## PROMPT
Format the records, from their first line through the line containing "Looking at the screenshot, I should 445,570.", as a Markdown table with the columns Row and Record line. Number each row and omit blank lines.

## ITEMS
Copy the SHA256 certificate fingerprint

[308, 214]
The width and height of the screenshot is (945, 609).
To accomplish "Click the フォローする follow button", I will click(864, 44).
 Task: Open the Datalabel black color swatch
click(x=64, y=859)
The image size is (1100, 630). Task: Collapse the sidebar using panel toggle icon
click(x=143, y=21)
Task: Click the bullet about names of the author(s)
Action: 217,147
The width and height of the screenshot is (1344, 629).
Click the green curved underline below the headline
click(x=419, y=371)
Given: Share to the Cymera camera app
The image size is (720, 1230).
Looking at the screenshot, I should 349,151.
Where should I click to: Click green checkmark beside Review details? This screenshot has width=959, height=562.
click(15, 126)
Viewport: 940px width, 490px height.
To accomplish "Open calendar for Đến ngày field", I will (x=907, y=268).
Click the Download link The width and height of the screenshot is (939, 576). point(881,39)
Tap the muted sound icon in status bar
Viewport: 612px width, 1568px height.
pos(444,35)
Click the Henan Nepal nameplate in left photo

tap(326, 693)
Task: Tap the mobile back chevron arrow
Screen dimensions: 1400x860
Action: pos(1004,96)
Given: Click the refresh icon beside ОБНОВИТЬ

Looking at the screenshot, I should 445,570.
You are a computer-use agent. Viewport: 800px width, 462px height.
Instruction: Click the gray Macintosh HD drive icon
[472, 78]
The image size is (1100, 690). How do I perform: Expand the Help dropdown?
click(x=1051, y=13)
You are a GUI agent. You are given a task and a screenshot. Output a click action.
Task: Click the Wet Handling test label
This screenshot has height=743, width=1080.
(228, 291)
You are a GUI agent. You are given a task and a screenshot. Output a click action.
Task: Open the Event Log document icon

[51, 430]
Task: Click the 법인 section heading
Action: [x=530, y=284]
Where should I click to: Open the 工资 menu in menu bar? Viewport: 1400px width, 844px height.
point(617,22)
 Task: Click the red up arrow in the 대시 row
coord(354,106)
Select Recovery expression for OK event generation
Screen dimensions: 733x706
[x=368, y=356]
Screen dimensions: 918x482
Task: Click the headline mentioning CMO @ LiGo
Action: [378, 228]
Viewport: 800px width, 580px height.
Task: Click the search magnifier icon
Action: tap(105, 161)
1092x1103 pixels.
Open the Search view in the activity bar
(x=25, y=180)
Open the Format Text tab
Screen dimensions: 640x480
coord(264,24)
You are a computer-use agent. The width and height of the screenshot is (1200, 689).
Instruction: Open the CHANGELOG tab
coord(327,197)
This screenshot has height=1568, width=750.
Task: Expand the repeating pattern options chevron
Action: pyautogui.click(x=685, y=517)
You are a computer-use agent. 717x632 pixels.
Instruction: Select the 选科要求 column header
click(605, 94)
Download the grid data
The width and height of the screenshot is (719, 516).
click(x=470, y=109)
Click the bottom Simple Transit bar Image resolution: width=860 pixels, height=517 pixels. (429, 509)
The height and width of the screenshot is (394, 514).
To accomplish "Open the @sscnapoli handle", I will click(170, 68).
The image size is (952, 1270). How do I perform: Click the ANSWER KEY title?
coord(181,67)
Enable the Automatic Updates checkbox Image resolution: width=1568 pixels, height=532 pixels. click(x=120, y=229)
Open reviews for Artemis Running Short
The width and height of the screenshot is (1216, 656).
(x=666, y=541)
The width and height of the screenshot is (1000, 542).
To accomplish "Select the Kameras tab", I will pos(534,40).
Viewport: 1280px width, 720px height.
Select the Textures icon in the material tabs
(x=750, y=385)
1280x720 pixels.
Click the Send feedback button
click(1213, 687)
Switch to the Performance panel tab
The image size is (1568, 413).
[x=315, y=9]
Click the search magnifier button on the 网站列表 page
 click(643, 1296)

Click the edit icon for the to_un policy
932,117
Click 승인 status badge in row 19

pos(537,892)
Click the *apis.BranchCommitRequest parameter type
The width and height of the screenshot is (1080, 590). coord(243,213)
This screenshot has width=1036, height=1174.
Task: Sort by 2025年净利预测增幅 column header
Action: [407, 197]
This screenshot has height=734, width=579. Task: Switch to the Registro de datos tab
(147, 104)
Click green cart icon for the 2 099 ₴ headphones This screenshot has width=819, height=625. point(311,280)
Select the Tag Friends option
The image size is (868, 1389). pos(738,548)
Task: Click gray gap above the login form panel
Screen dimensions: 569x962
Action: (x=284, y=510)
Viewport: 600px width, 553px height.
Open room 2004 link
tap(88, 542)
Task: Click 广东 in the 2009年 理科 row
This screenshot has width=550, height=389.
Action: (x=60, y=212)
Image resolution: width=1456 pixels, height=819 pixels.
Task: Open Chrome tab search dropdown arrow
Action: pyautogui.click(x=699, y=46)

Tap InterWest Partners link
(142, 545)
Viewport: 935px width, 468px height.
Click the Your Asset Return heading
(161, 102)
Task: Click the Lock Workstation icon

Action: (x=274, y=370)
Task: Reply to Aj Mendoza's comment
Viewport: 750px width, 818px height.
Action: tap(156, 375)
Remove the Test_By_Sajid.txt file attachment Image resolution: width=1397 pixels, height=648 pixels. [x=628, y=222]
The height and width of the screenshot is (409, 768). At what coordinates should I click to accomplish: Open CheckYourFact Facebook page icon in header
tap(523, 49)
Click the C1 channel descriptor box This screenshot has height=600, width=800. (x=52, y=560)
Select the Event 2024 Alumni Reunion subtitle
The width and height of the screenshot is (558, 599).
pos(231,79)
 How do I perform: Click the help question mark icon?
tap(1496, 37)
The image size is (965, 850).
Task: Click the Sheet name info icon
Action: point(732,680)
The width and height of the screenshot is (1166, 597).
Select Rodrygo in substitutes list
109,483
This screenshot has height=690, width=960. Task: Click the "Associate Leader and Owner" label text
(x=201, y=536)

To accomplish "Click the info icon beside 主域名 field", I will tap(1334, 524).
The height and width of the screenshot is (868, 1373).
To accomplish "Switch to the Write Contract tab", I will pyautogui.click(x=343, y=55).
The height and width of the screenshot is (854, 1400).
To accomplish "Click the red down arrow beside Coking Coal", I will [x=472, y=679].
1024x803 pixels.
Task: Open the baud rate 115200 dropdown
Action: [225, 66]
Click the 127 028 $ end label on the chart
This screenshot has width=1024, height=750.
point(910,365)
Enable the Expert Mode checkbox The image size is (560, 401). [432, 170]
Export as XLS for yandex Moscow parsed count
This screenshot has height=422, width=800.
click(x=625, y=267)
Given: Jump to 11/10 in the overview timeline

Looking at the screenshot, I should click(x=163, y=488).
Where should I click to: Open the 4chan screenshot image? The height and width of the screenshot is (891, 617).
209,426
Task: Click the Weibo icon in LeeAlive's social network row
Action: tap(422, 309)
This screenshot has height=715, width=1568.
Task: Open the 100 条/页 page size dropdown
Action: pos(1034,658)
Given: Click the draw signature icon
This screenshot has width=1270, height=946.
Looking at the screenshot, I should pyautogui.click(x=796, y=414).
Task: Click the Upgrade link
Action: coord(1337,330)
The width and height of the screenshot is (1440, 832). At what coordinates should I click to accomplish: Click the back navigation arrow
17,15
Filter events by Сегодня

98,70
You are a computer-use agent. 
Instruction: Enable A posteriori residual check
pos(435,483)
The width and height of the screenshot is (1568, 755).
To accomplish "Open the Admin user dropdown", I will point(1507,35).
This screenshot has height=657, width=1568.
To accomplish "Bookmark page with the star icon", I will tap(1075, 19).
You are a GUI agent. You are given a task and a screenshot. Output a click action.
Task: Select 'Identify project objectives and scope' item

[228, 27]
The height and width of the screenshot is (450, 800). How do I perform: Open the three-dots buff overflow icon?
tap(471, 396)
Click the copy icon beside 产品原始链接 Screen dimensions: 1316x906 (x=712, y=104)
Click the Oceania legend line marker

## SOLVED PROBLEM
| Row | Record line |
|---|---|
| 1 | Copy the SHA256 certificate fingerprint |
| 2 | [308, 214] |
| 3 | The width and height of the screenshot is (945, 609). |
| 4 | To accomplish "Click the フォローする follow button", I will click(864, 44). |
| 5 |  Task: Open the Datalabel black color swatch |
| 6 | click(x=64, y=859) |
| 7 | The image size is (1100, 630). Task: Collapse the sidebar using panel toggle icon |
| 8 | click(x=143, y=21) |
| 9 | Task: Click the bullet about names of the author(s) |
| 10 | Action: 217,147 |
| 11 | The width and height of the screenshot is (1344, 629). |
| 12 | Click the green curved underline below the headline |
| 13 | click(x=419, y=371) |
| 14 | Given: Share to the Cymera camera app |
| 15 | The image size is (720, 1230). |
| 16 | Looking at the screenshot, I should 349,151. |
| 17 | Where should I click to: Click green checkmark beside Review details? This screenshot has width=959, height=562. |
| 18 | click(15, 126) |
| 19 | Viewport: 940px width, 490px height. |
| 20 | To accomplish "Open calendar for Đến ngày field", I will (x=907, y=268). |
| 21 | Click the Download link The width and height of the screenshot is (939, 576). point(881,39) |
| 22 | Tap the muted sound icon in status bar |
| 23 | Viewport: 612px width, 1568px height. |
| 24 | pos(444,35) |
| 25 | Click the Henan Nepal nameplate in left photo |
| 26 | tap(326, 693) |
| 27 | Task: Tap the mobile back chevron arrow |
| 28 | Screen dimensions: 1400x860 |
| 29 | Action: pos(1004,96) |
| 30 | Given: Click the refresh icon beside ОБНОВИТЬ |
| 31 | Looking at the screenshot, I should 445,570. |